| 2003年05月22日(木) |
拷問ミュージカル「雨に唄えば」 |
余裕がないのは宝塚不足が原因の気がして(私にとっては必須栄養素だ!)安蘭けい主演「雨に唄えば」@日生劇場へ。元々アメリカ映画好きじゃないから、ストーリーはさほどワクワクするものではなかったが...驚いた、安蘭さんたら自分より体重ありそうな娘役リフトするわ(それも一瞬じゃなくて、グルグル回してたよ!重労働過ぎるって。労基法に触れるよ!)、雨にぬれるわ...。大丈夫?!風邪引くよ、腰悪くするよ...違った意味でドキドキしちゃった(笑)。これじゃ安蘭けい拷問ミュージカルだ。
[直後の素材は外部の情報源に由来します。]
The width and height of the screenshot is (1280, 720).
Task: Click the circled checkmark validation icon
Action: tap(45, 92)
にも関わらず、元気に人気俳優ドンを演じる安蘭さん。すごい三枚目ではないが、台詞の面白さで笑わせていたし、「寂しい僕を慰めて」、コミカルなだけでなく孤独に悩む役は彼女にぴったりだった。ジェラール・フィリップ@「肉体の悪魔」みたいな「寂しがり屋系」の役をやらせてみたい。フィリップなら、「赤と黒」ジュリアン・ソレルも似合いそう(年上キラーっぽいし)。あくまで影のある役。王子様系不可。あとは映画で演じた騎士の扮装がかっこよくて印象的。王子様系似合わないと書いたけど、長髪・騎士系は似合う。雨のシーンの街灯につかまる所、一瞬「ジーン・ケリーじゃん!」。本物には及ばない、と言ってたけど、タップといい、それなりにサマになってた。もっと自信持ちなって。
対して影のない底抜けに明るい役・大和悠河。歌が(以前より)うまくなっていてびっくりした。月組にいた時は棒読み+音痴、だったのに、発声がしっかりして、表情をつけて活き活き歌えるようになっていた。もちろん安蘭さんと比べると見劣りするが、激しく踊り・走りながらなのに安心して聴ける程度に歌えたから、合格では。
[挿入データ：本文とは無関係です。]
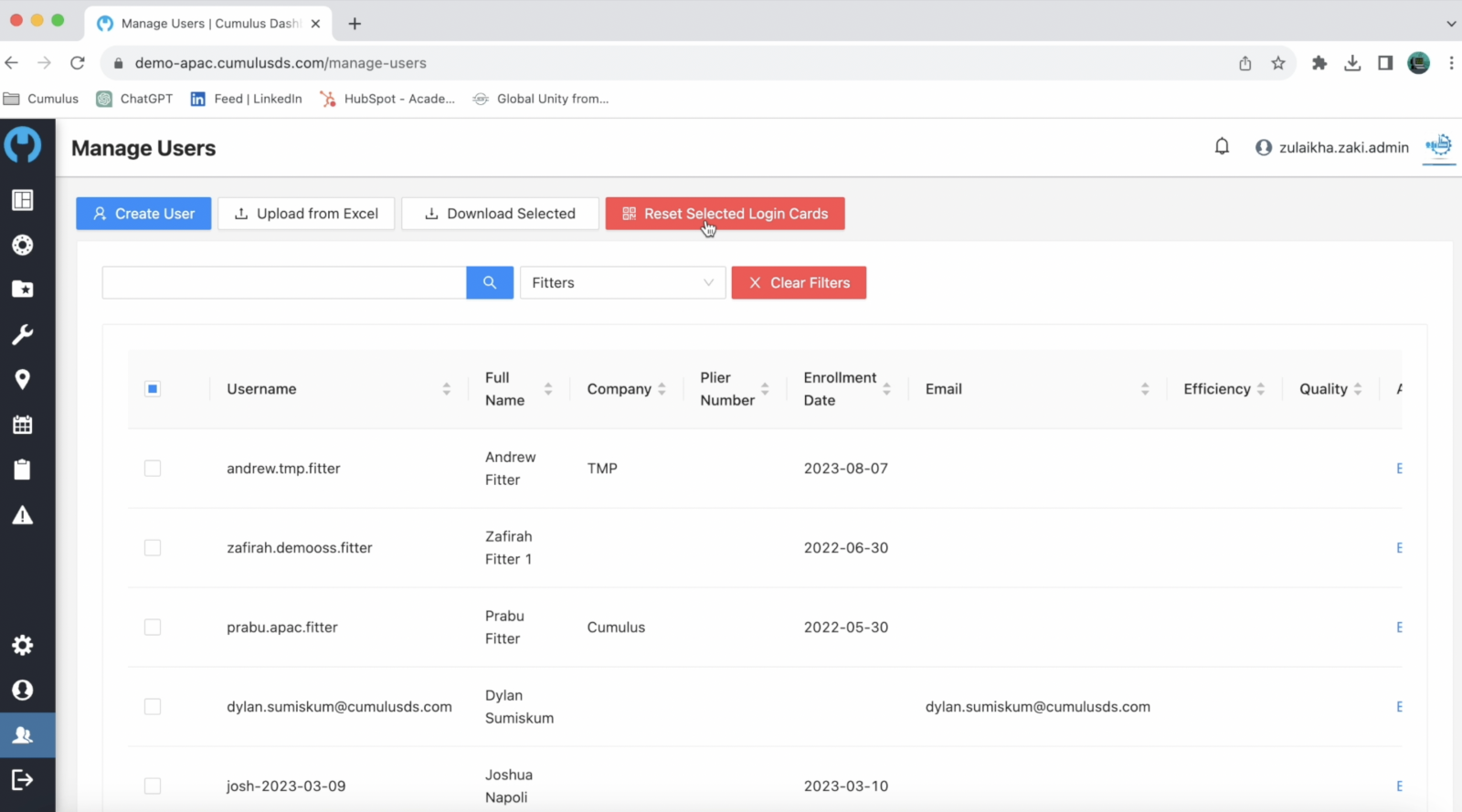Open the Fitters filter dropdown
This screenshot has width=1462, height=812.
click(x=622, y=282)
真飛リナ、敵役にしてはかわい過ぎ。アニメ声のせいか宇宙人ぽくて現実感がなく、意地悪やわがままもあまり憎たらしくなかった。あんなかわいい子を振るなんて、ドン間違ってる、とさえ思った。敵役なのに、最後はまるでドンたちがいじめてるように見えた。キャシー役の陽月華の方が、出会いの場面のツンツンした感じとか、高飛車なリナに合ってそうに見えた。キャシーの歌は下手ではないが、吹き替えだけで魅了するほどのものではなかったし、取り替えた方が適役だったかも。
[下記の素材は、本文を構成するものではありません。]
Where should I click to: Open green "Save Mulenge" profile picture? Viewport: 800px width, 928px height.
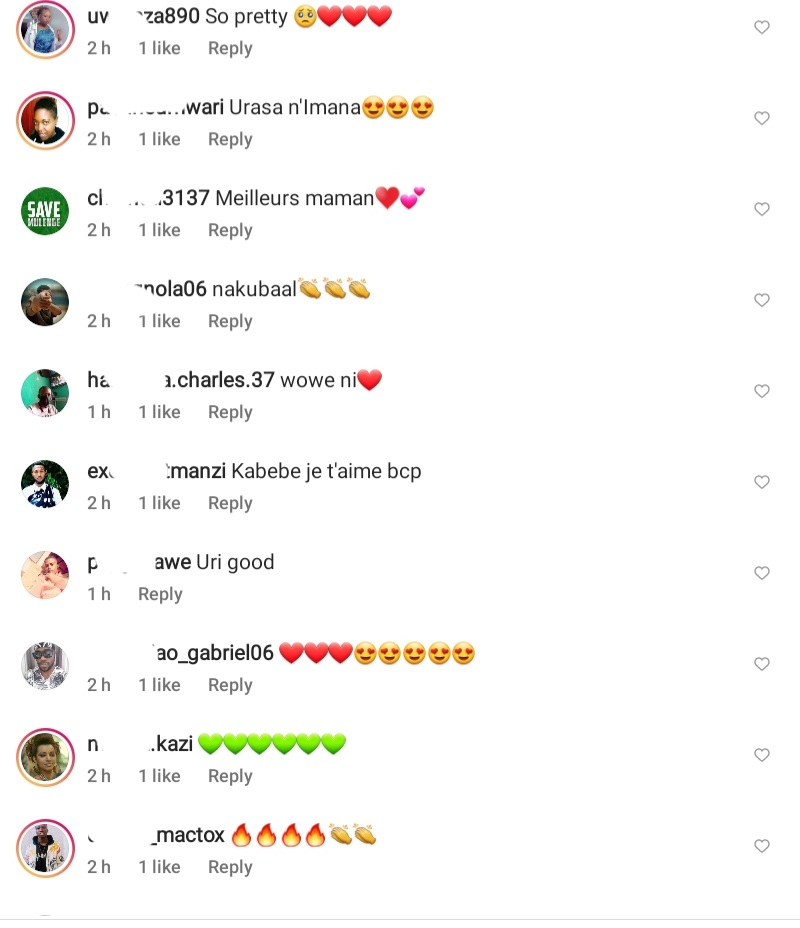pyautogui.click(x=45, y=211)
ストーリーはそれほど面白くなかったが、出演者は魅力的、かな。最後のショーは、大好きな男役引き連れ群舞があって満足。もちろん黒燕尾!正直、ストーリーは退屈な方だが、この群舞には劇1本観た時並の充実感を感じたね。かっこよくて顔がニヤけそうだったわ。はぁ〜(うっとりしてる声)。安蘭さん、小さいのに全く見劣りしない。動きが力強い。お客さんの拍手に、ほんとに嬉しそうだった。これで彼女の評価が上がったかな。トップになれるといいね。
群舞に「バビロン」と似た振りがあると、ふとあの中に夢輝さんがいるのではないか、という錯覚に陥る。いたらいいなあ、と寂しがってるんじゃないけど、いるような気がしてしまう。あなたのいない星組に慣れるのはまだまだ先のようです。